Walking around the festival, it was easy to just act on impulse and wander to a stall or kiosk that looked interesting. Of course, I had some key places I wanted to go to but I didn't want to have too much tunnel vision. I thought it was refreshing how welcoming people were, they genuinely wanted to connect to other people and not just flog a product. The festival was a true kernel of creativity, a place where anyone could have a dialogue and share their knowledge. What brought everyone together was the true passion for excellence and that human trait of curiosity, wanting to probe deeper and find other avenues to explore. Some of the best conversations I had wasn't even to do with coffee but with the perceptions of Sweden in London or subjects such as becoming a trainer and how to impart knowledge. This wasn't a commercial pit.
Perhaps you are thinking, thats all very nice Joe but was the coffee good?! Yes, it was. Very. I have been to a few coffee festivals and one thing that surprised me was the lack of quality coffee or the absence of it altogether. At the WOC festival I tried a plethora of blends and coffee brewed in different ways. I tried filter coffee from Taiwan and Korea, Cold Drip coffee from Idonesia and coffee by Nordic Roaster Tim Wendelboe. I tried all this coffee in a very short space of time, which lead me to feel as if I was moving at 100mph and everything had slowed down. I found myself moving from stall to stall like the road-runner, only stopping for more top ups of quality brewed coffee.

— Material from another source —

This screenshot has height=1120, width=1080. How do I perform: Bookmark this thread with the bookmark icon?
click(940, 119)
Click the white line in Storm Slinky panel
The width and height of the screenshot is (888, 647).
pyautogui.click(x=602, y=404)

Then I returned to the BWT+More water Kiosk to take part in the cupping experiment. There were 4 cups of coffee made the exactly the same way apart from the type of water used. Two were from different parts of Malmö, and the others were from Copenhagen and Gothenburg. Each produced different results. The harder the water meant it extracted more bitter properties from the coffee, even though it was a fairly light roast it made it taste darker. The softer water meant there were higher notes of fruitiness and citrus in the coffee. The self regulating part of me wanted to immediately discuss my results with one of the top Baristas Eva Gefvert Nordell so that I could confirm to myself that I had at least trained my palate somewhat accurately. I am happy to say that both our results corresponded with each other. At the kiosk I also tried the water from different filtration devices, some were standard carbon filters and others were magnesium enriched. Each had its own different mouth feel and specific taste. My favourite was the carbonated magnesium enriched water, which I filled up a whole bottle with so that I could use it to cleanse my palate between coffee tastings. Also, it meant that any time an exhibitor was in the paramount stages of explaining what his/her product was I would often spray them with water as I opened up my bottle!
My coffee pilgrimage did not stop what I left the festival, as it was just the beginning of my coffee crusade.